落ち着いている配色ですので、かなりいいと思います。大多数の人がこれでいいと言いそうです。ですが、私はどうもそうすることが出来なさそうです。
さっきの服同様に、美優羽さんの表情が冴えないからです。何故でしょうか。私は気になってしまいます。
「似合ってると思いますが、何か気に入らないのでしょうか?」
私がそう言うと、美優羽さんはちょっと苦笑いを浮かべます。
「実は、ズボン系があまりしっくりきていないのよね。こう、履き慣れてないからかしら」
なるほど。それなら、いくら似合う洋服でもダメですね。
「そしたら、スカートから選んだ方が良さそうですね。ズボン類は一旦仕舞いましょうか」
「そうね。そうするわ」
そう言うなり、美優羽さんはズボン類をウォークインクローゼットの中へと片付けていきました。
次は、デニムのロングスカートにボーダーのシャツの組み合わせです。これもいいですね。美優羽さんはとても素敵に思えます。
正直、美優羽さんレベルの方ならどんな服を着ても似合うので、どれでもいいような気はします。ただ、美優羽さんはしっくり来ていないようです。

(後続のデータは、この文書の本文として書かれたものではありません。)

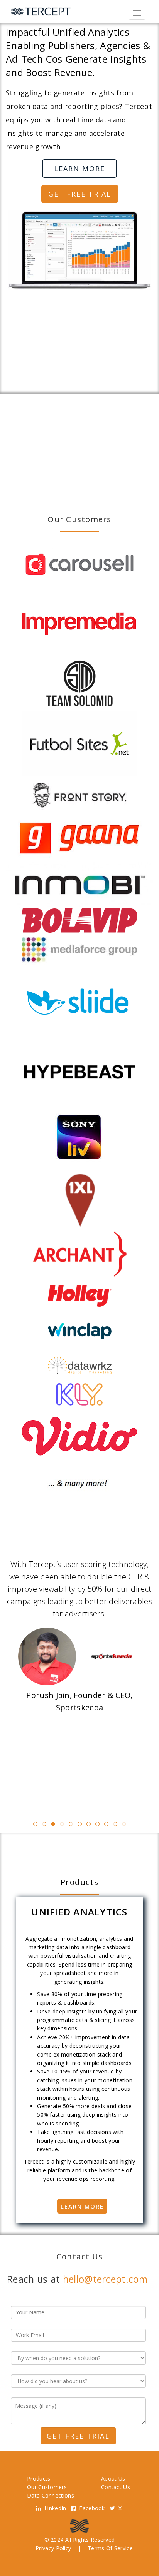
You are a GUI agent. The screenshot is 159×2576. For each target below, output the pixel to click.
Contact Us (115, 2487)
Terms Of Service (110, 2548)
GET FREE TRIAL (79, 194)
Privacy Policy (53, 2548)
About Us (113, 2478)
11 (124, 1824)
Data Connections (50, 2495)
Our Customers (47, 2487)
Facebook (93, 2508)
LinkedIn (56, 2508)
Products (38, 2478)
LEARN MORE (79, 168)
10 (115, 1824)
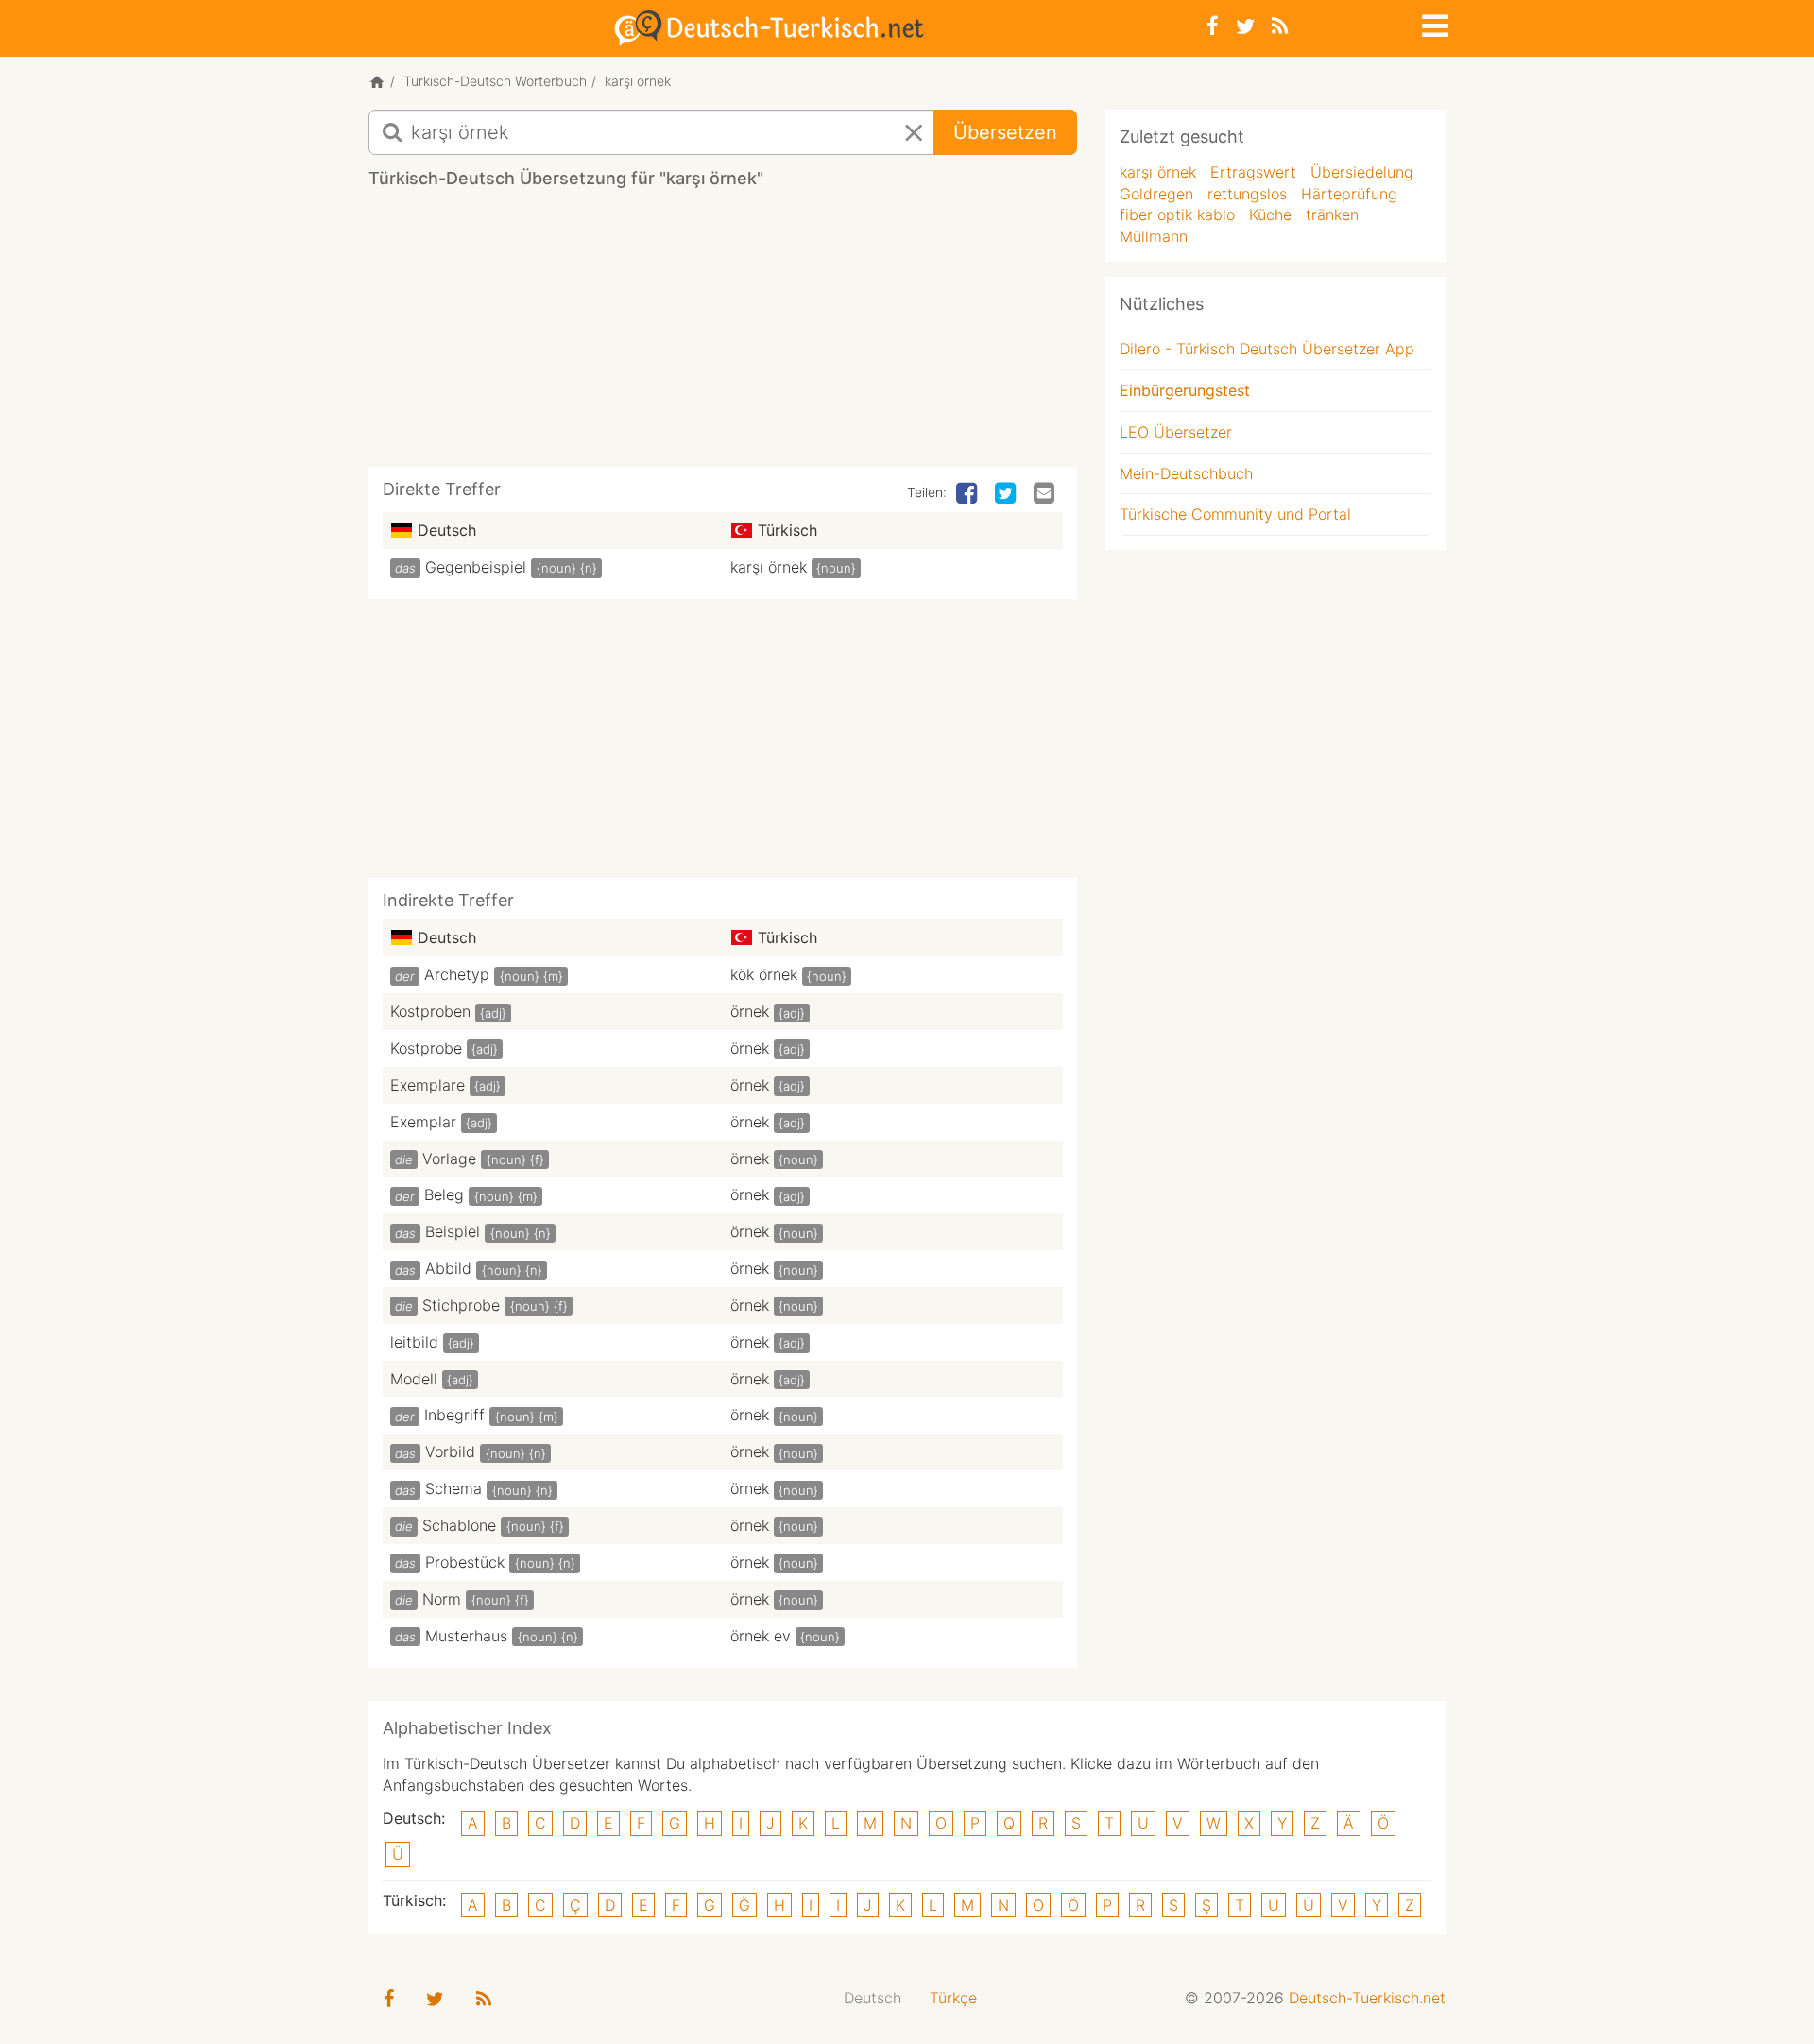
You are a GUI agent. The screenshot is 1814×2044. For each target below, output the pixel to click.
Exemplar (423, 1121)
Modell (413, 1378)
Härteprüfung (1349, 193)
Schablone (459, 1525)
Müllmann (1154, 236)
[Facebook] (1212, 26)
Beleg (444, 1194)
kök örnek (763, 974)
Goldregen (1156, 193)
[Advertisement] (722, 334)
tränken (1332, 214)
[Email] (1046, 494)
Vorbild (450, 1451)
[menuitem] (873, 1998)
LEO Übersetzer (1176, 431)
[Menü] (1433, 22)
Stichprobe (461, 1305)
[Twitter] (1245, 26)
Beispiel (452, 1231)
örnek (749, 1011)
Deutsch (872, 1997)
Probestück (465, 1562)
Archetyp (456, 974)
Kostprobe (426, 1048)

その後も、1時間近く色々と服を見ていくのですが、中々決まりません。どれも素晴らしく美優羽さんには似合っているのです。似合っているのですが、どこか納得されていない様子なのです。
困りました。折角服の知識を身につけたのに、全く役に立っている気がしません。どうしましょうか。
一旦休憩し、着終えた服を片付けていきます。
「美優羽さん。中々納得のいく服装が見つかりませんね」
「そうねえ。どれもしっくりこないわ」
私と美優羽さんは弱音を吐きます。このままだと、本当に決まりそうにありません。何か手掛かりがあればいいのですが、それすらないのですからどうしようもありません。
そう言えば、今回の服装のコンセプトってなんでしたっけ? 確か奏さんとのお出かけに来ていく服。それで、奏さんにいい印象を与えられる服というのが、それだったはずです。
確か、奏さんは美優羽さんと好みが似ていて、しかも美優羽さん以上に好むというのを聞いたことがあります。バレンタインデーの付近でそんなことを言っていた気がします。
だったら、話は簡単です。
「そう言えば、美優羽さんはどんな服装が好きなんですか?」
「私? 白系のシャツにロングスカートかなあ。色は赤とかそういった系統かなあ」
「わかりました。それでは、私が選んでいいですか?」
そう言って、私は美優羽さんの洋服に手を付けました。
「い、いいけど。何か思いついたの」
「ええ。これでいいはずだと思います」
少し不安そうな美優羽さんを尻目に、私は自信満々に服を選びます。
選び終えた私は、美優羽さんに服を託し一旦外に出ます。多分、これで大丈夫なはずです。私には確信めいたものがありました。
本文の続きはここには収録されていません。